First-quarter revenue increased 2% year over year to $2.8 billion, in line with consensus estimates.
Rental revenue grew 2.4%, with General Tool up 1% and Specialty up 5%. The U.K. business declined 2%, compared with flat performance in the prior quarter. Lower sales of used equipment continued to weigh on total revenue.
Adjusted pretax profit was $552 million, about 1% below the $557 million consensus. Adjusted earnings per share were 95.3 cents, also 1% below estimates.
EBITDA of $1.28 billion came in slightly under forecasts, with margins narrowing to 45.6%, down about 120 basis points from a year earlier.
Jefferies said the decline reflected “mix, some repositioning of fleet and higher repair costs”.

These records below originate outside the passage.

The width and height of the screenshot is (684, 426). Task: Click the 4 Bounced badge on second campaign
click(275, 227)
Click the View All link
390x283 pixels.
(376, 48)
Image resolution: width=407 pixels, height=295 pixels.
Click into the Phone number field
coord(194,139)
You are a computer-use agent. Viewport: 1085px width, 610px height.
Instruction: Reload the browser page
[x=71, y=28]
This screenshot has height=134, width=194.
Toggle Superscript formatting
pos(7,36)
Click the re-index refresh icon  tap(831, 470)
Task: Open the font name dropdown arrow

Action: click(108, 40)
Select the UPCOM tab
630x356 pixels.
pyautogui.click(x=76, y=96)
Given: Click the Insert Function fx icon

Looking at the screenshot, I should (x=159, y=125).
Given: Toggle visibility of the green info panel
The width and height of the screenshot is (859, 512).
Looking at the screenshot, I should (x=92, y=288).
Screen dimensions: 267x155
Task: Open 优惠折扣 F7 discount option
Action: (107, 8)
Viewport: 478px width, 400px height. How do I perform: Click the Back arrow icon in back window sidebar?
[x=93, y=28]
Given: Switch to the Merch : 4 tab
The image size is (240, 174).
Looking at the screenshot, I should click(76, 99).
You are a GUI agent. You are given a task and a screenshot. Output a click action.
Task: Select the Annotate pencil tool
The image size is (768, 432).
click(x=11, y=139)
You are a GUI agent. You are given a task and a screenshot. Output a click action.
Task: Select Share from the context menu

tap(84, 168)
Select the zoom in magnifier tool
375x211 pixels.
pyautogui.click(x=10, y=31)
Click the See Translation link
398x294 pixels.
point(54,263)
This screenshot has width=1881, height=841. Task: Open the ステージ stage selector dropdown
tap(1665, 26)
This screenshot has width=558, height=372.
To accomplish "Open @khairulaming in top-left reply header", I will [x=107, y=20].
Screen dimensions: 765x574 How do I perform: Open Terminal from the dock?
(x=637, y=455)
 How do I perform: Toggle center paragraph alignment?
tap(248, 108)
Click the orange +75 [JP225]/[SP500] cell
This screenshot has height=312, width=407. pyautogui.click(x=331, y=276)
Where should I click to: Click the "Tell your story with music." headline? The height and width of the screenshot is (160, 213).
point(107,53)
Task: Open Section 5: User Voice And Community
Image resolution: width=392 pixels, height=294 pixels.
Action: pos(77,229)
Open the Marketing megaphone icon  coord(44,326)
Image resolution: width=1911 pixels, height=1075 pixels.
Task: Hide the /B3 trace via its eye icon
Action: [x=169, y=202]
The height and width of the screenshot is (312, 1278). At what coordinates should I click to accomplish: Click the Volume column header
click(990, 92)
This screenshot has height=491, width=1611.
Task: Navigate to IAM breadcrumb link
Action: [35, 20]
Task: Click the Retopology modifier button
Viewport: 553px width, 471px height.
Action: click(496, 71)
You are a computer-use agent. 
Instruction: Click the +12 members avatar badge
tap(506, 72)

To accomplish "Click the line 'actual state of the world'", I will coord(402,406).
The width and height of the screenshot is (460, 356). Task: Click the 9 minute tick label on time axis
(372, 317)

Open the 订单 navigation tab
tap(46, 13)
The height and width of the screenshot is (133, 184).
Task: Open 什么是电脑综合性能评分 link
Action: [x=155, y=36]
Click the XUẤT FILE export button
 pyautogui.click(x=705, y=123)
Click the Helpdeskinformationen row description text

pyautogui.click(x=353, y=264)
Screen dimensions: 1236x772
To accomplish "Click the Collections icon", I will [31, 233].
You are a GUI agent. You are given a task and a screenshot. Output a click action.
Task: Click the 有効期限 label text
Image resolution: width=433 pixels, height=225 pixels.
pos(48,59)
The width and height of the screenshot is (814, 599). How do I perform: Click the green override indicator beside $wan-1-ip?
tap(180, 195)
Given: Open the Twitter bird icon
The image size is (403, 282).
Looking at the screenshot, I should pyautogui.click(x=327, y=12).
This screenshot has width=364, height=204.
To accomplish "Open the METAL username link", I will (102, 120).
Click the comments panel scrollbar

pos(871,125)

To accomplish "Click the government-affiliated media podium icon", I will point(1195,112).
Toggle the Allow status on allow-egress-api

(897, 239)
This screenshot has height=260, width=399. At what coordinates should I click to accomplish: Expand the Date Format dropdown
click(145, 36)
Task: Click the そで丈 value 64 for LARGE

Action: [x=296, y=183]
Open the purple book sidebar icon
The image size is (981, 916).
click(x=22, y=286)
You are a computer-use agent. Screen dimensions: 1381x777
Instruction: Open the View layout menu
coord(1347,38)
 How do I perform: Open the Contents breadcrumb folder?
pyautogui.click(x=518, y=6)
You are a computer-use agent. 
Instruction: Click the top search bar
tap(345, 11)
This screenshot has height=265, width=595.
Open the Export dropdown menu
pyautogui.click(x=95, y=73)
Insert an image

General Tool reported flat organic revenue and a 7% decline in EBIT. Specialty posted 5% revenue growth and an 8% increase in EBIT. The U.K. business saw a 27% year-over-year drop in profits.
Capital expenditure fell 46% to $532 million from $855 million a year earlier, contributing to free cash flow of $514 million. Net debt to EBITDA was 1.6 times, unchanged from the prior quarter.
Ashtead raised its full-year free cash flow guidance to $2.2 billion to $2.5 billion, from a previous range of $2.0 billion to $2.3 billion, citing expected cash tax benefits.
Guidance for rental revenue growth remained 0% to 4% and capex $1.8 billion to $2.2 billion.
Jefferies said consensus estimates are likely to remain largely unchanged but noted that “solid share price performance in recent months against easing GenTool growth, a weak U.K. business, and overall weaker EBITDA margins may offset some of the optimism on the outlook today.”
RBC Capital Markets described the earnings misses as “in the ballpark” and said Specialty continues to show resilience even as General Tool contracts.